International Living is a marketing-based publication and they taught me how to create a relationship with readers and develop a following and then to sell things. That’s how it worked. I started a number of conferences and workshops called “Living and Investing in France.” International Living’s readers are people who want to retire overseas and they’re looking for great places to move to.
I also started a travel writer’s workshop for them, and a poetry one, both of which are still running today, although not run by International Living or by me.
I think I did about 30 conferences in the U.S. and in France over the years. It meant bringing together people who could speak. That did well and helped recruit clients. Readers wanted help finding properties.
Did the two years you spent scrambling to survive build your entrepreneurial acumen or was that your personality all along?
I didn’t know any of this before, but when you get thrown in the water it’s sink or swim, you know? You learn to swim and then you learn strokes. You build muscles and get smarter all the time.
The divorce I went through wasn’t fun. I was broke. Really broke. It was scary was hell. I think I was stupid for staying, quite honestly. But I couldn’t bear to leave. Emotionally I couldn’t go back. By hook or by crook I was going to make it work in Paris. I joke that I’d rather be lucky than smart, and I still think that’s true. But you have to recognize your luck, your opportunities. And I was awfully lucky in a lot of ways.

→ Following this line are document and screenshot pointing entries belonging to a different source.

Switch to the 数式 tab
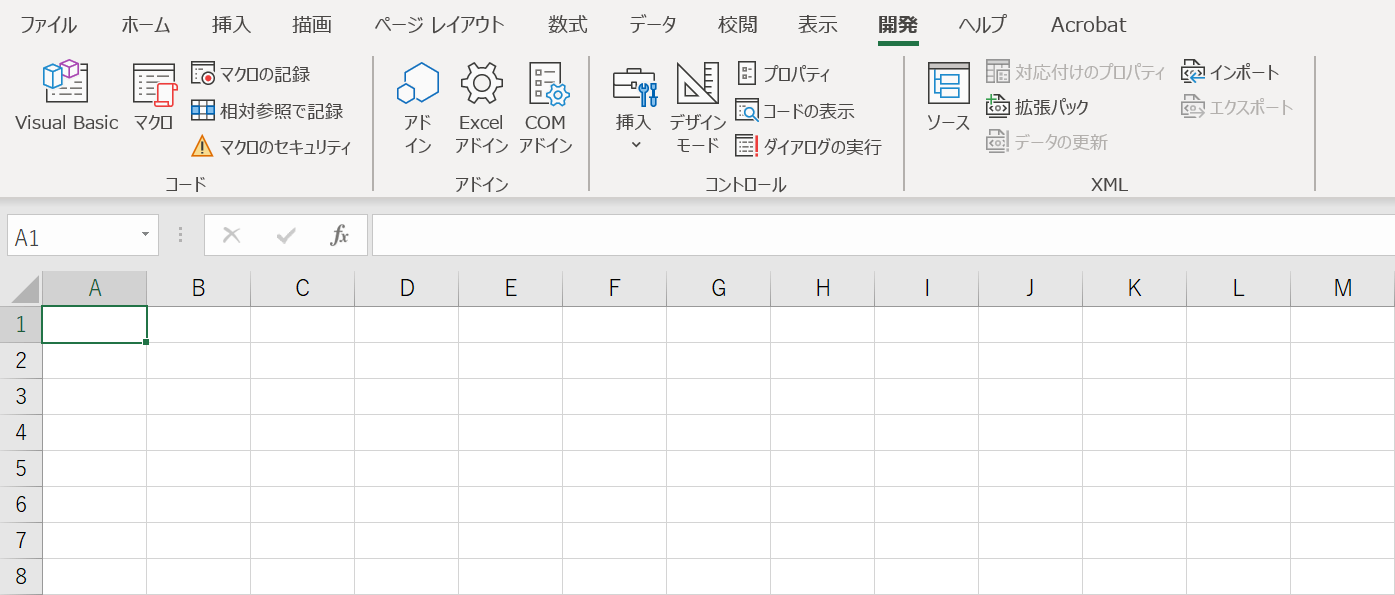568,24
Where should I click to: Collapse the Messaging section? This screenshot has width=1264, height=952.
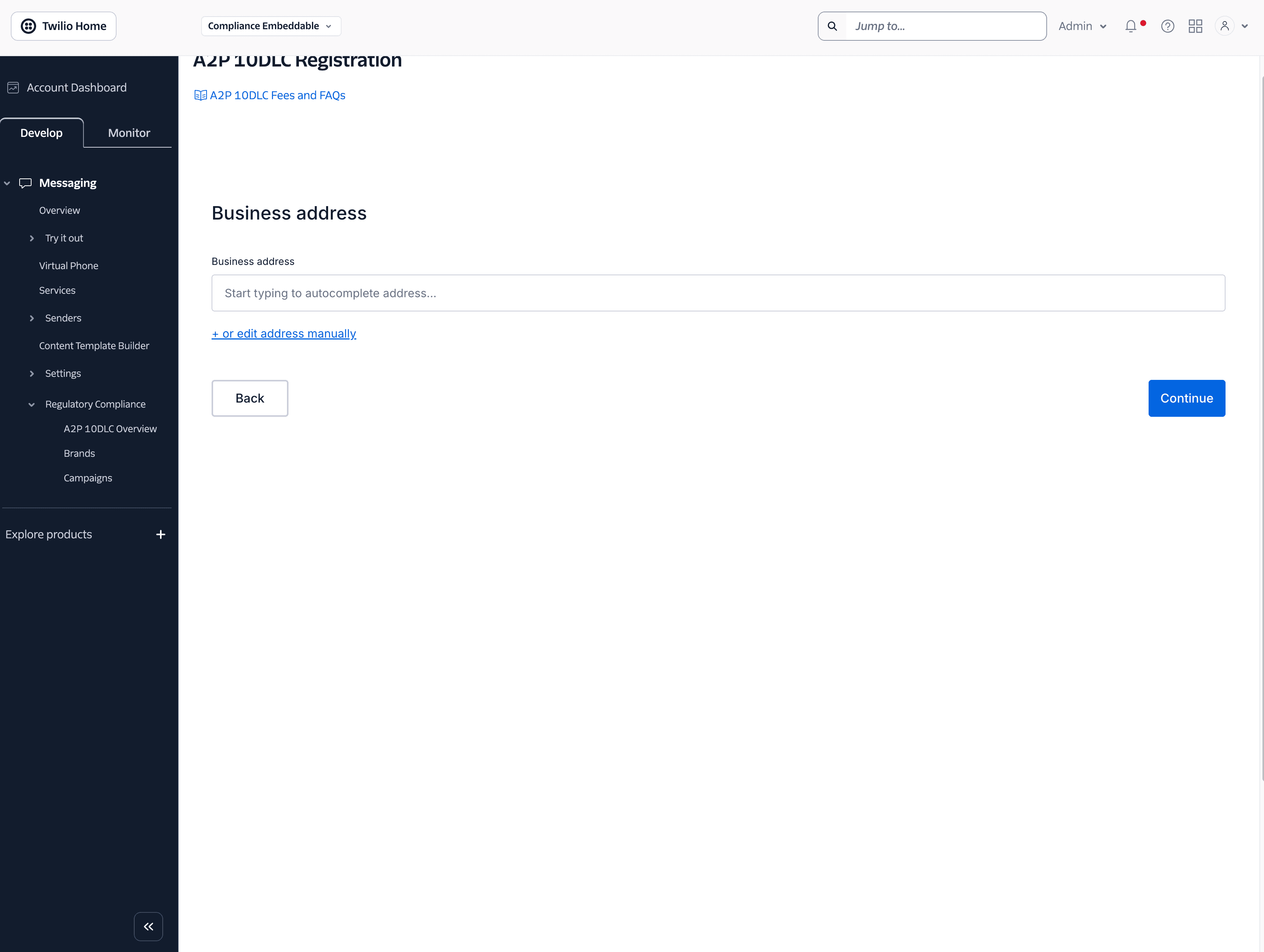(x=7, y=183)
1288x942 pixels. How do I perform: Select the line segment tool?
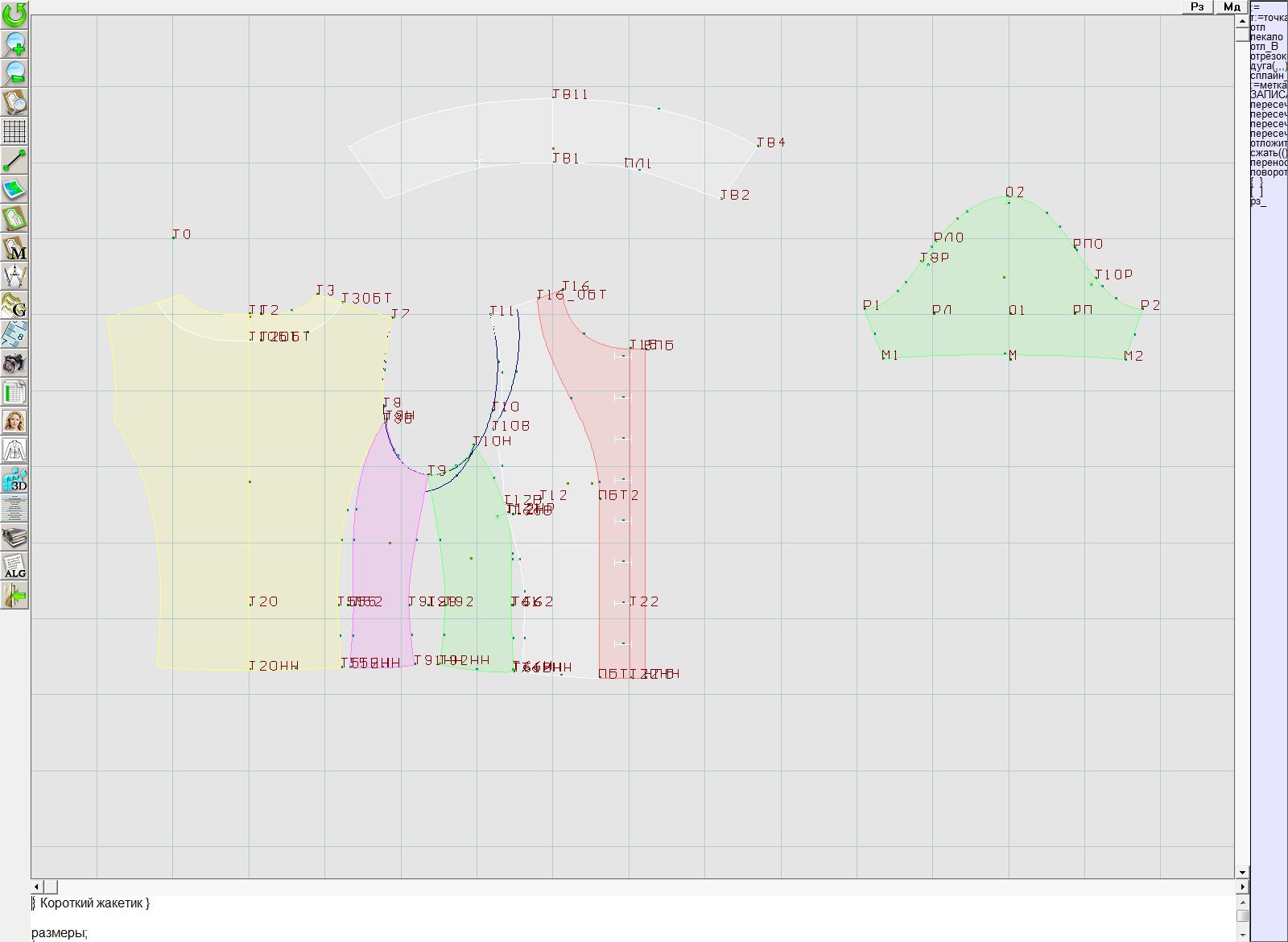[x=14, y=160]
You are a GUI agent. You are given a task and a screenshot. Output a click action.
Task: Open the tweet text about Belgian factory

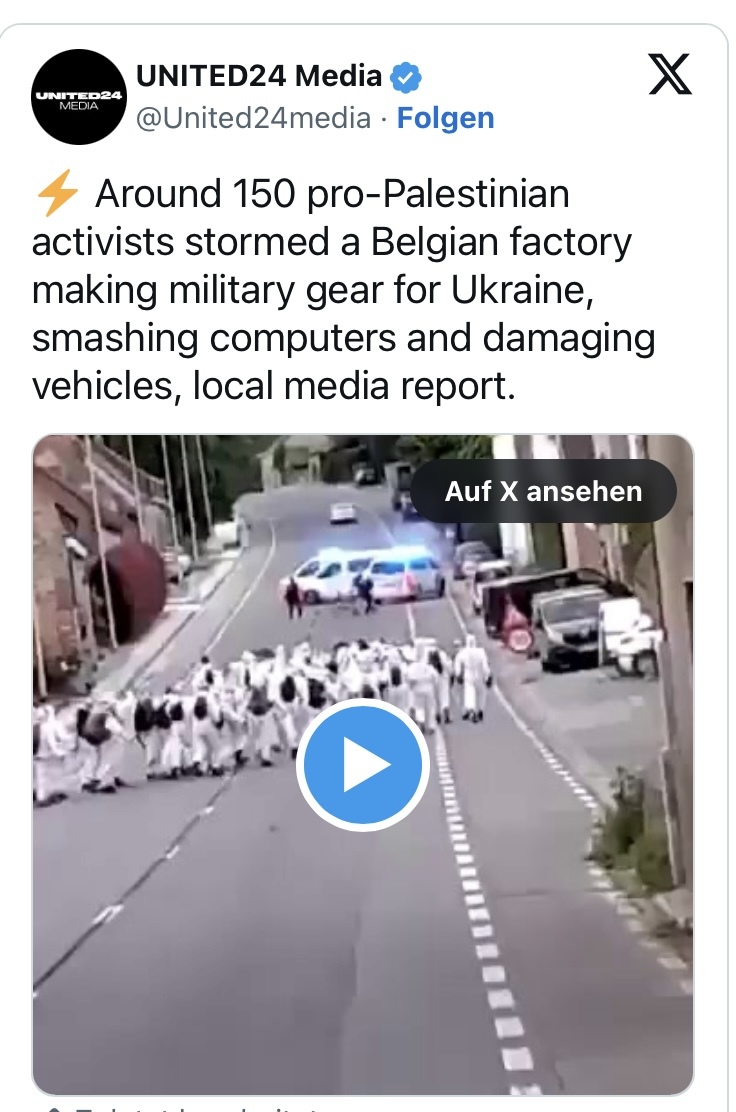point(343,289)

You appear to be very good at recognizing opportunities. Is that a fair assessment?
I’m a student of synchronicity. It’s a term coined by Carl Jung meaning acausal meaningful coincidences. The more you’re aware of them, the more you become attuned to them. Those coincidences can be the signposts to the path you’re supposed to follow. I’m very aware of that.
One of the lucky things that happened when I was going through the divorce and was trying to decide whether or not to stay in Paris was that I was looking for an apartment to rent. I checked out every apartment conceivable. At the organization where I worked, a woman asked if I was staying or leaving. I said that if I could find an apartment I’d probably stay. She said, “I have an apartment.” I said I needed a two-bedroom apartment for no more than 7,000 francs a month and she said, “My apartment is two bedrooms and 7,000 francs a month!”
I looked at it, the landlord was great and I said I’d take it. My friend said, “The only problem is that it’s my daughter’ apartment and she’s in the middle of a divorce. I don’t know if she’ll have to sell it so we don’t know how long you can live in it.” I said that was fine because I didn’t know if I was going to make it.
I moved in and two and half years later they said, “We’re sorry but we need to sell the apartment.” I asked for time to try to buy it and they gave me that. The experience of getting the money together to buy it and going through the mortgage process and all was what contributed to my property career.
The apartment has appreciated about four to five times what I paid for it in 2000. Because of that increase I took equity loans in order to purchase other properties. I ended up purchasing four others, each one leveraging the next. I just sold two of them, but I launched my personal property career with a small initial investment. It began with being in the right place at the right time.
How did you connect with HGTV?
They’re always looking for contributors as the “agent.” I did my first show in 2006 with one of my clients. In fact, I’m doing one now where we are selling the apartment that was subject of that first show we did together. I’ve done 21 shows.
Has that brought you notoriety?
Huge. I get stopped on the streets of Paris every day. It has been a fantastic boost to my career and it’s fun. I didn’t expect it.
Do you see yourself as a Parisienne now?
I can never be French. The only way is to be educated here. But do I feel like a Parisienne? Probably. But “American in Paris” is probably more correct.